Consider your data requests
It is very important to only request information that you actually need. I speak to a lot of people who collect as much data as they can, then try to determine the research question/solution around the data. It should be the other way round, only collect the information that you absolutely need to answer your research question. You do not need to ask for their name and address if all your interested in is gender. Why does this matter? The more information you collect about an individual, the more identifiable, personal and valuable it becomes. Using first name, last name, a security question and date of birth I could take over a persons Amazon account.
If you have to collect this information, ensure that you use the appropriate data storage policies and encryption.
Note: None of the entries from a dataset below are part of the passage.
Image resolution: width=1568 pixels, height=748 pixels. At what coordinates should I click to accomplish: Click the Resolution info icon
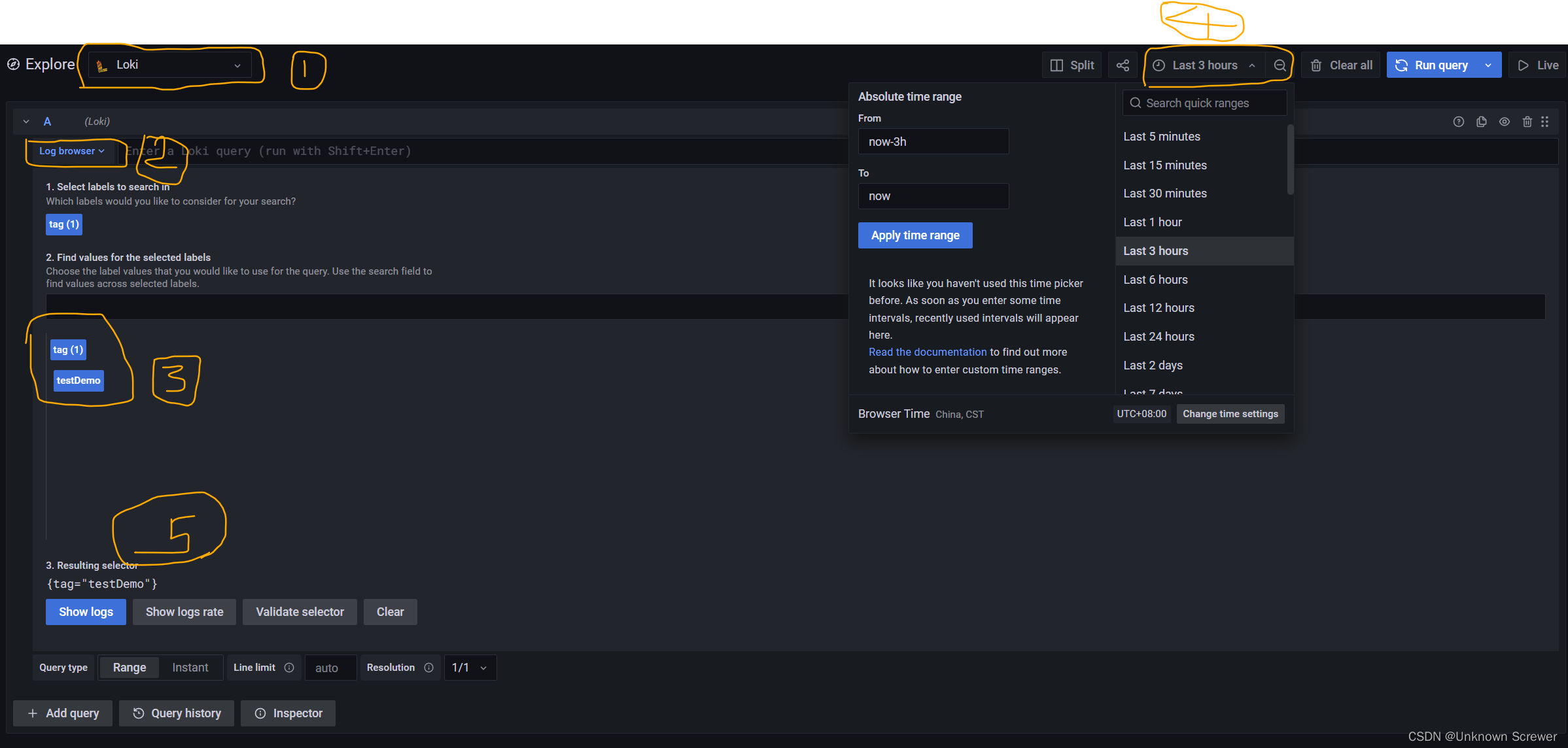coord(428,668)
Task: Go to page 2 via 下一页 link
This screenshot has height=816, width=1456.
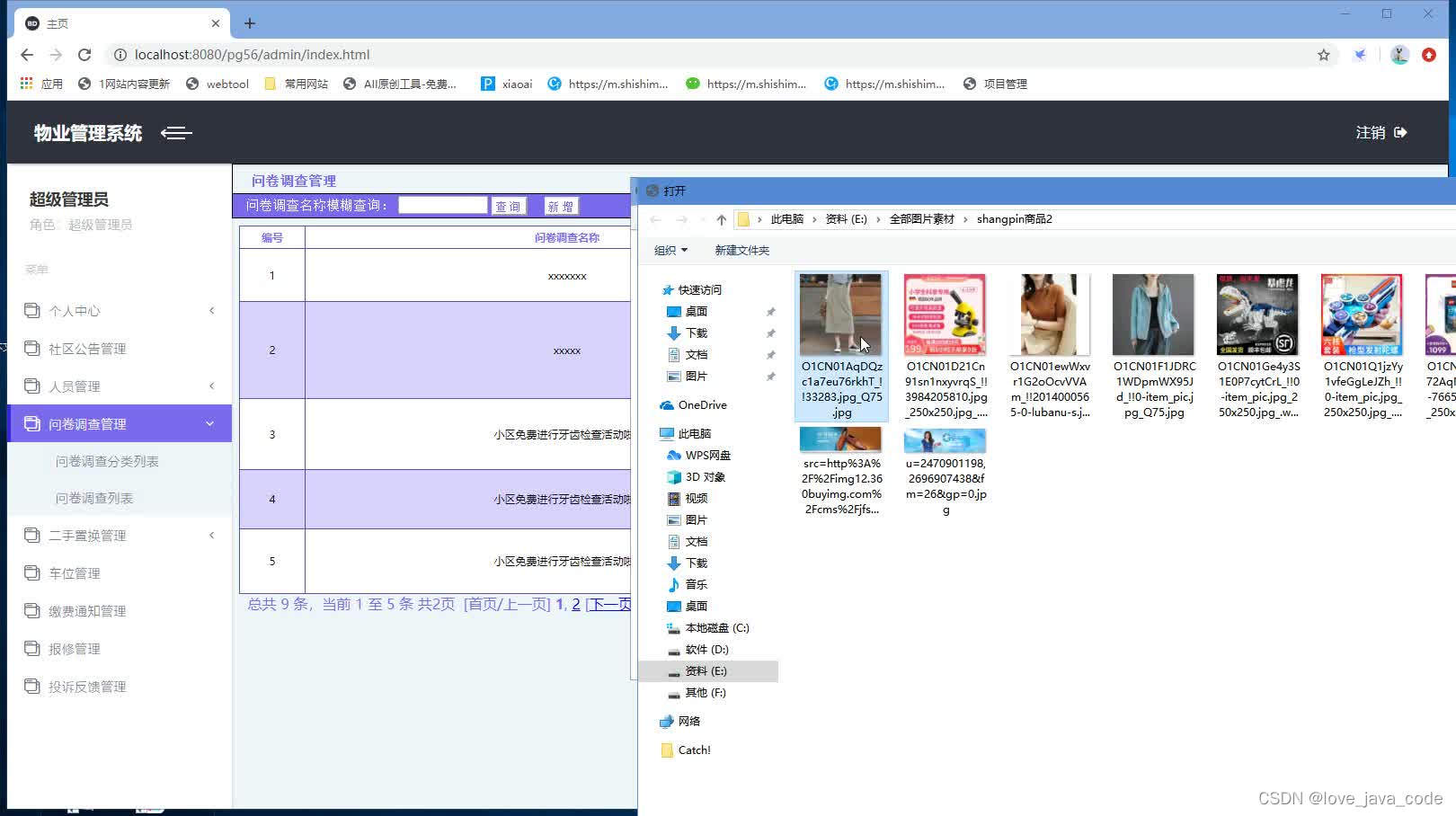Action: pyautogui.click(x=610, y=604)
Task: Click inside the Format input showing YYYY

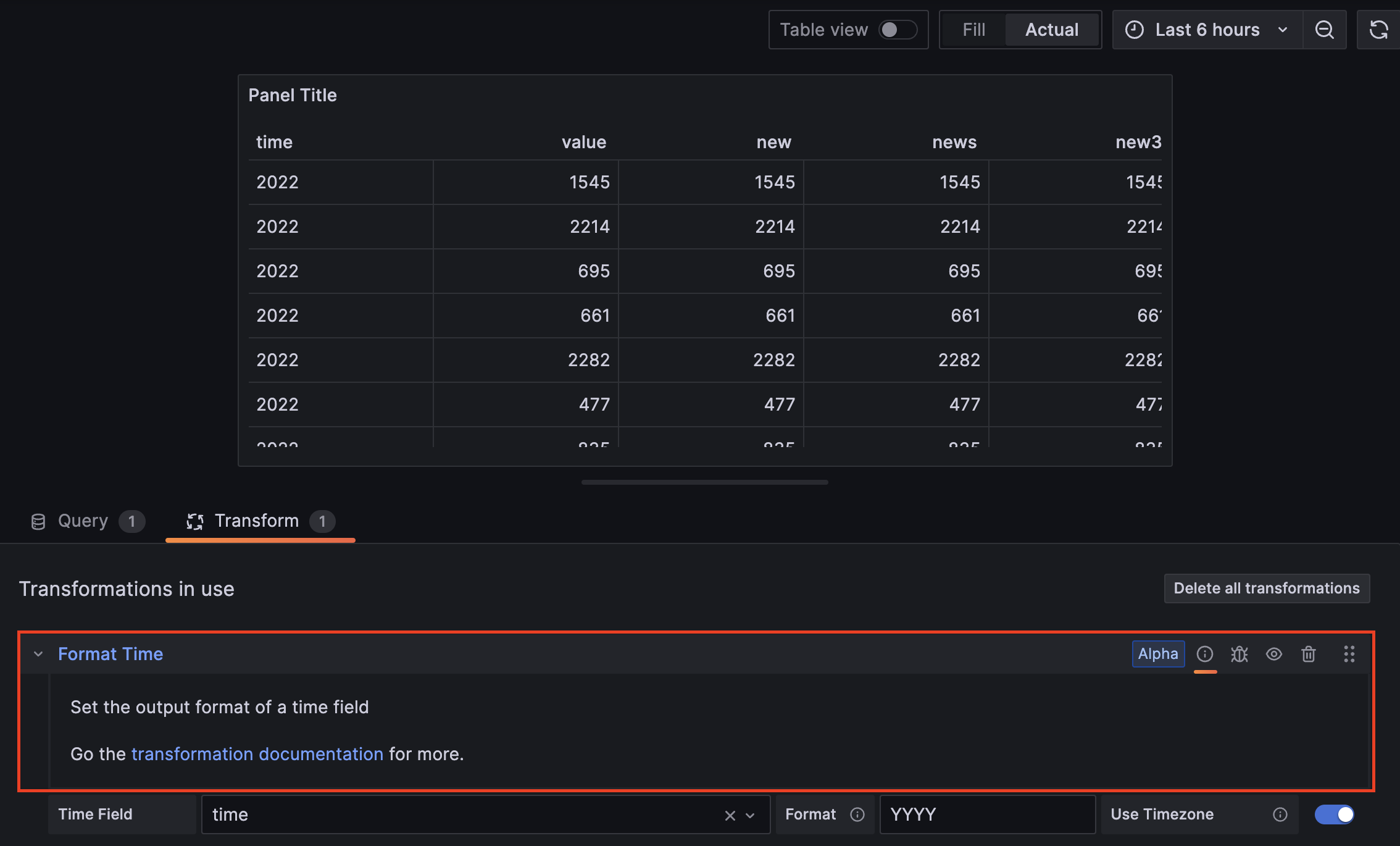Action: [x=988, y=815]
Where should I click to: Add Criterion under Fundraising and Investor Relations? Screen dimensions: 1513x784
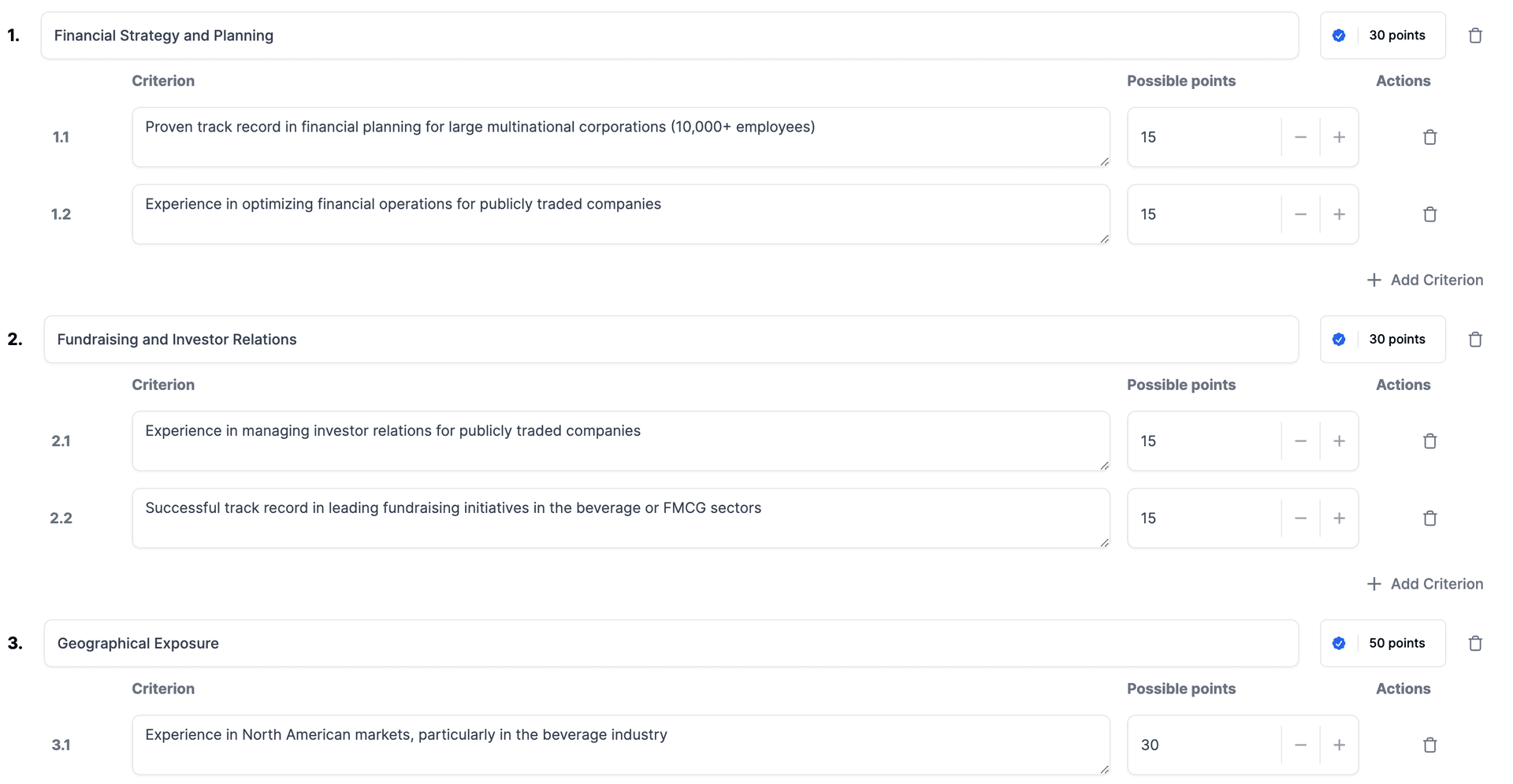click(x=1425, y=584)
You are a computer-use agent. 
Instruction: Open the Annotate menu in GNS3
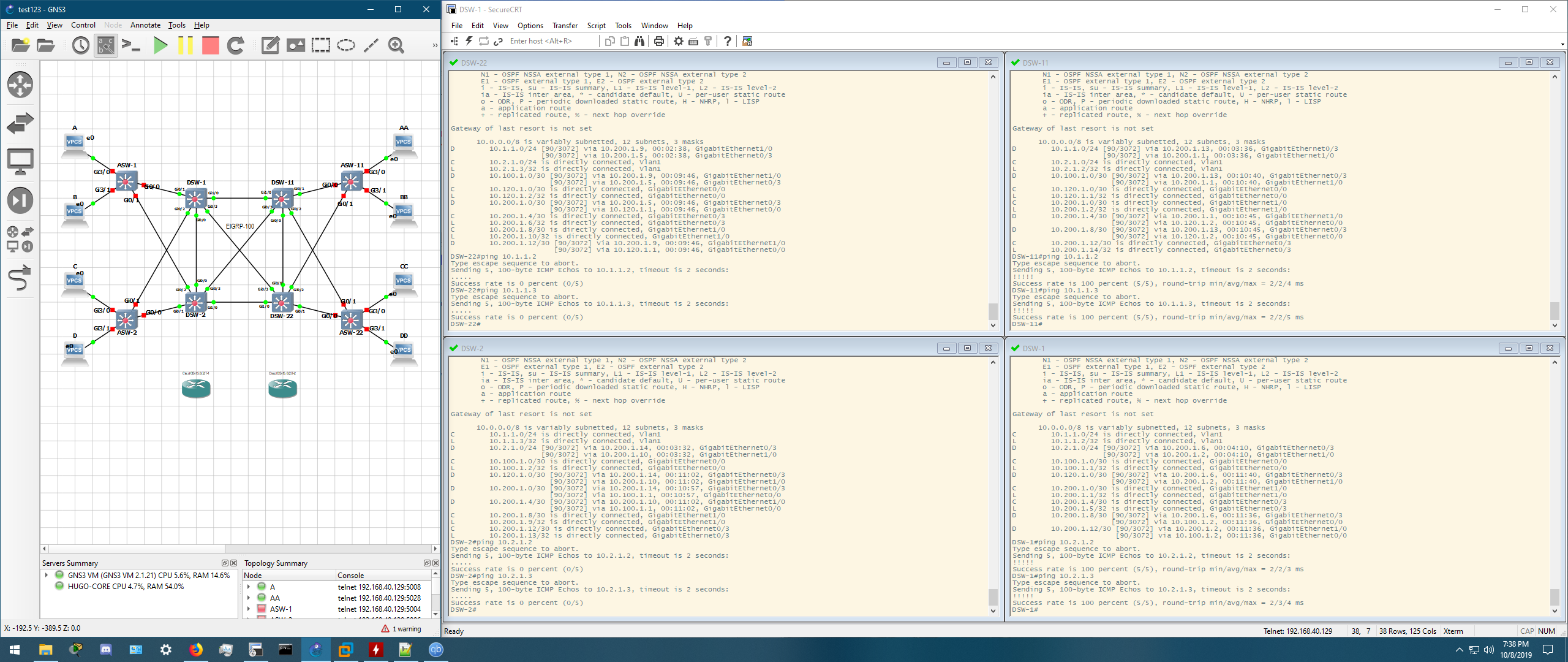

I recently had to contact an academic who had a research project that was active via a standalone website. Undertaking a basic investigation on the whois data I was able to determine that it was in-fact hosted externally and by a third party developer.
They were not using HTTPS on the site but were asking for sensitive information such as username, password and some highly sensitive data related to the research they were undertaking.
I politely informed them that it was standard practice that sites requiring personal information such as login use a HTTPS connections. I provide some suggestions such as CloudFlare.
The second issue I had was with the servers they were operating on. The response header was returning a lot of information (more than usual) about the server setup, software versions and databases. I again informed them the importance of maintaining the project with regular updates and patches. The major concern I had was that the server had not been updated in some time, which several major security notices.
I sent the email in the hope of getting a reply. They kindly followed up, including a response from the developer detailing the actions taken. The interesting aspect of the exchange was the request, I was asked to provide guidance on if the developer had adequately protected the site.
I was happy to see them being so proactive, but a little concerned with the trust placed in me to verify the security vulnerabilities had been patched to a suitable standard.
What can we do in academia?
Take security seriously, and not just for the ethics application. Any content that is publicly accessible is vulnerable. Plan for maintenance and cost it into the budget. Following basic security principles are not different, nor do they cost any money.
Update 1 (18/12/2016): I have made some changes to the post to provide greater clarity.